Regardless, what was written in the shiny need of that suit and the doomed narcissism that propelled him onto the show, was just how much Ford wants to be accepted. He’s dying to be liked by Kimmel and be a part of that elite, celebrity crew, to finally be a cool kid.  Ford wants to have a bold personality and to lead a big, American life free from compromise or mediation, but he doesn’t have the tools to achieve this dream of myth. On the show, this big try-out for the team, Ford was rejected and mocked. Kimmel, the school alpha, ran easy circles around him as if teasing the slow boy– who would always be wearing the wrong clothes– at recess.

In the rigid late-night format where irony trumps earnestness, it was easy to take Ford apart. Removed from the political arena, where nobody knows what the hell to do with him, and putting Ford under the burning lights of show biz, stripped him of whatever institutional defenses he might have. It was fascinating to watch Ford immobilized beside a video monitor as a host of embarrassing and surreal clips of him played as if from the Ghost-of-Christmas future. After each segment Kimmel would make a witty observation or ask a simple, yet penetrating question, and it was clear just how insufficient, ridiculous and craven each one of Ford’s stammering responses were. Right there, in vivid contrast, there was what we were seeing and what we were hearing, and it simply could not have been clearer that the emperor had no clothes.

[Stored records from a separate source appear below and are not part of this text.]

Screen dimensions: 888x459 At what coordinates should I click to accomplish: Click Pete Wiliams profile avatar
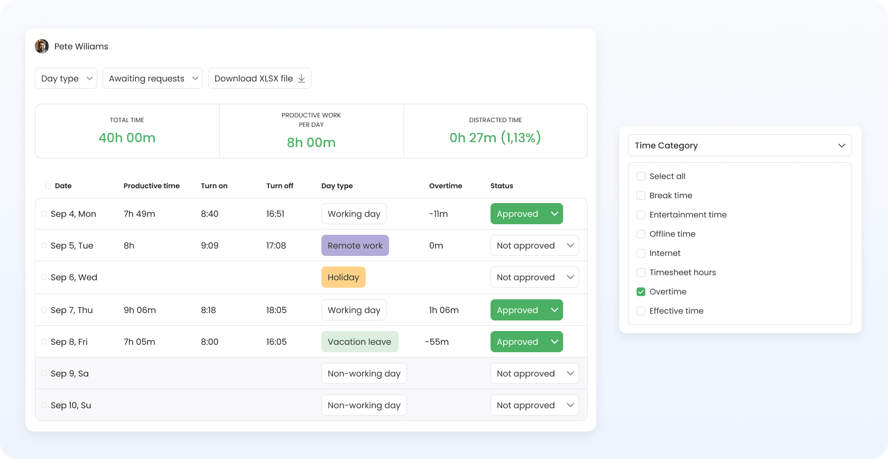[x=42, y=47]
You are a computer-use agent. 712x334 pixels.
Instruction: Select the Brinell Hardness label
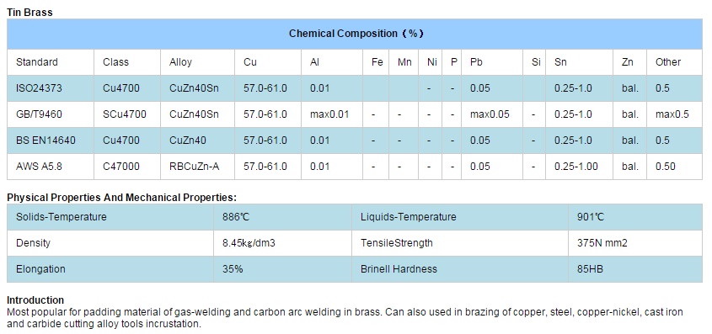click(399, 269)
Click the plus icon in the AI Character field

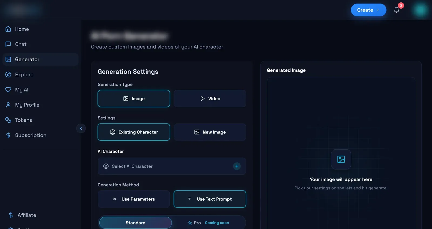tap(237, 166)
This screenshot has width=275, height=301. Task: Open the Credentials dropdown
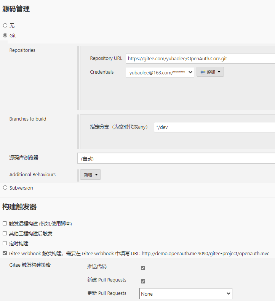click(160, 72)
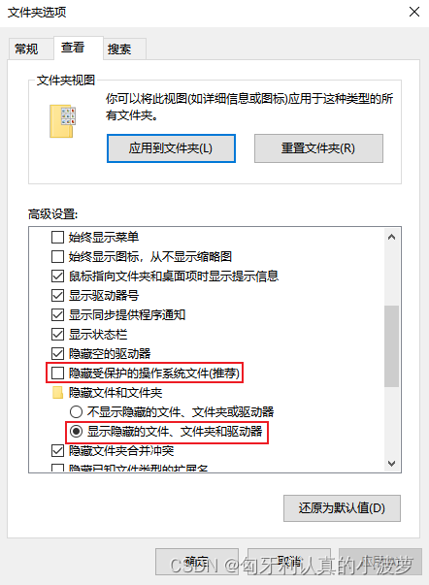429x585 pixels.
Task: Uncheck 显示驱动器号 checkbox
Action: point(57,295)
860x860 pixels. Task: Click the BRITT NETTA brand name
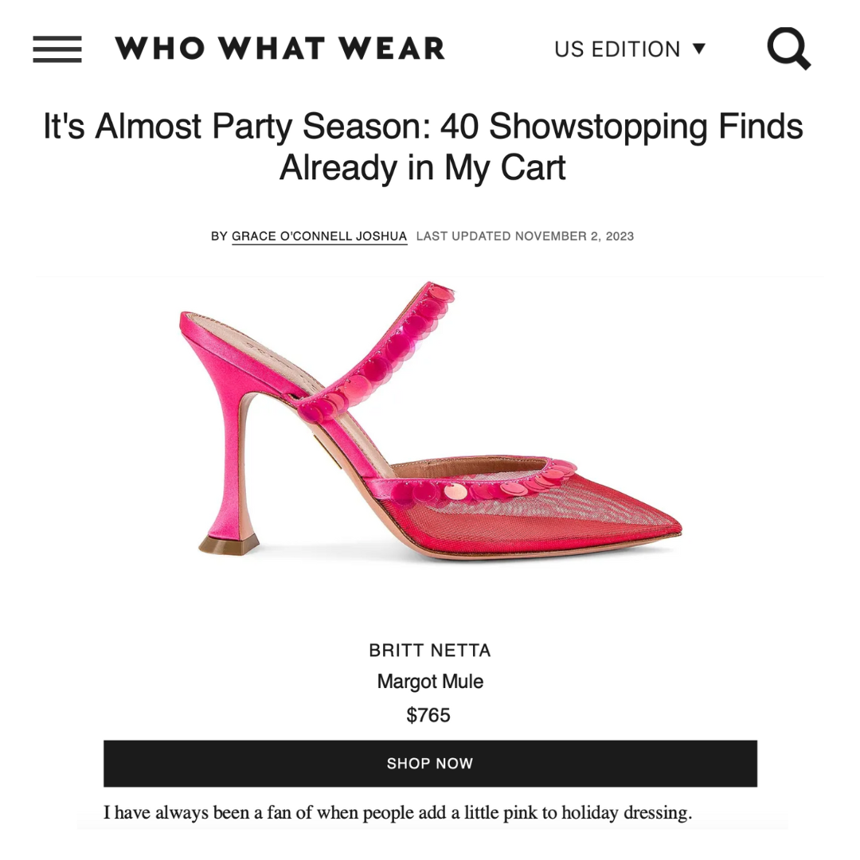pyautogui.click(x=430, y=651)
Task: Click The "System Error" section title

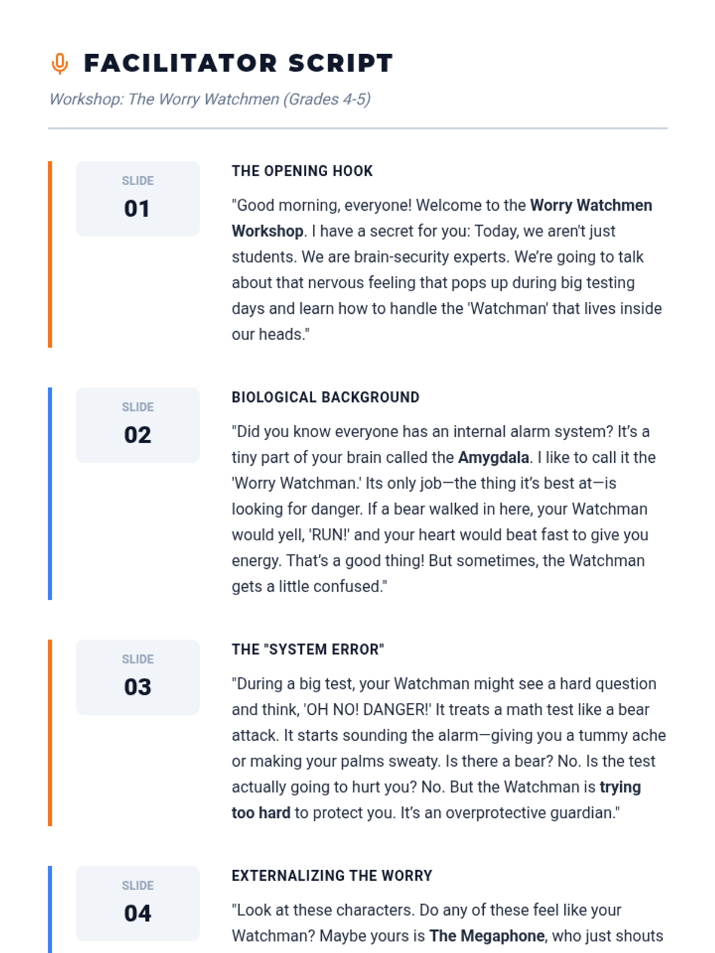Action: pyautogui.click(x=307, y=649)
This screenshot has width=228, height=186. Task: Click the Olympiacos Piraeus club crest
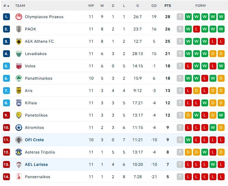pos(19,17)
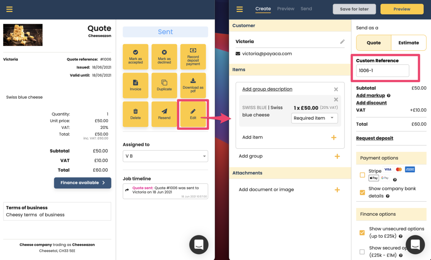
Task: Uncheck Show company bank details
Action: click(362, 192)
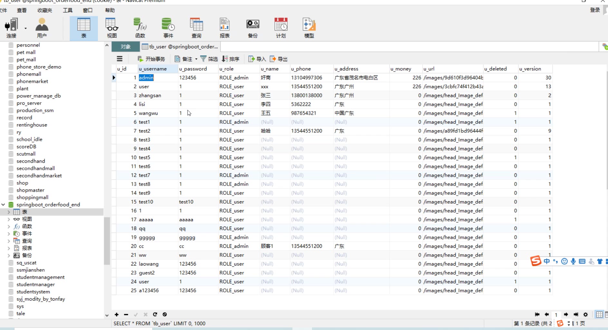The width and height of the screenshot is (608, 330).
Task: Open the View (视图) toolbar icon
Action: tap(112, 28)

Ford didn’t come across as fun, unpredictable or larger than life, just dim, even small, like the guy trying unsuccessfully to join a conversation at the bar. Ford needs attention and desperately wants the seal of American celebrity, to step out of parochial Toronto and live amongst giants, but his aspiration is damned. He’s the kid who will never be accepted, and that hunger of his will always circle back to anger and self-annihilation. The man, dense and frustrated, is a charisma free zone, and there’s no better place than Hollywood to make something like that abundantly and mercilessly clear.

7 Comments Post a comment
  1. A charisma–free zone is right! The head sweats, the mime suit + his Canadian hokey-pokey accent were embarrassing to say the least.

    March 5, 2014
  2. paul gross #


    March 5, 2014
  3. Mary Reinholz #

    Totally disagree with the snooty put down of the Toronto Mayor. He withstood Kimmel’s grilling with a smile and the audience seemed to love him.

    March 6, 2014
  4. Michael Murray #


    I live in downtown Toronto and the overwhelming sentiment here is anti-Ford. Honestly, at least in the culturally predictable environment I live in, finding a Ford-supporter is like coming across somebody who has been to the future. Really, I have so many questions for you!

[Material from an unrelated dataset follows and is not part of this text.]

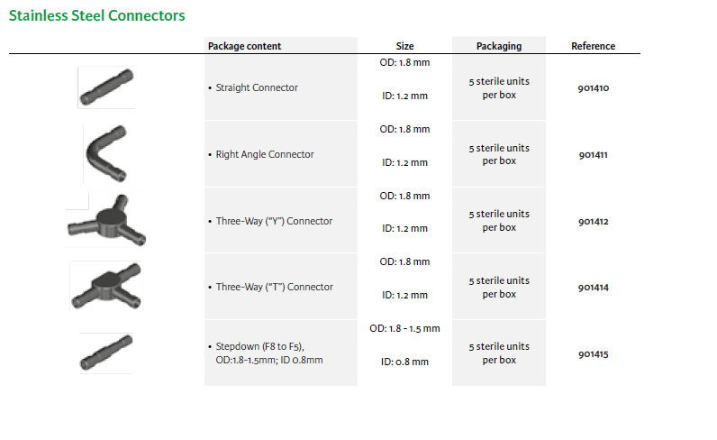Select reference number 901411
Viewport: 717px width, 440px height.
[594, 155]
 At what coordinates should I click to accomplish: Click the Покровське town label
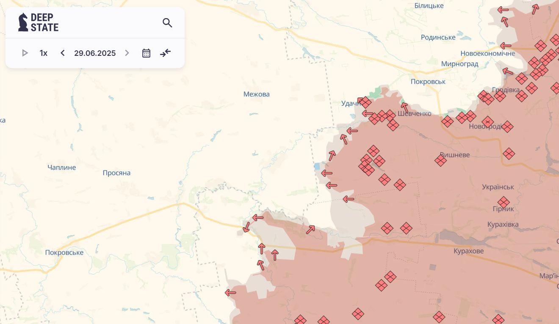[x=64, y=253]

    Why do you think he withstood Kimmel’s grilling? Kimmel asked him straight-off, what possible good do you think can come from this? Do you think that Ford really went on to promote the great city of Toronto, or do you think he had a more personal agenda? And respectfully, I think he did very poorly on the show, and did well only in the way that an over-matched boxer who evades the KO and stands in there, getting pummelled, until the last round, does well.

    March 6, 2014
  5. Were he not such a graceless, craven fool, I might feel somewhat sorry for the man.

    As it is, he is an embarrassment and deserves to be mocked.

    I do hope that, when the time comes, he will step aside quietly and allow for a smooth transition of power.

    March 6, 2014
  6. Allan Sorensen #

    “He’s dying to be liked by Kimmel ”

    “On the show … Ford was rejected and mocked. ”

    I see what you mean

    and a charisma-free zone?

    March 6, 2014
  7. Tom Deans #

    A brilliant article!! “He’s the kid who will never be accepted, and that hunger of his will always circle back to anger and self-annihilation” …. sad but prescient words. After his political career is over, the real devastation will likely unfurl — family relationships along with the family business. Regrettably, the last chapter of this story is Chapter 11.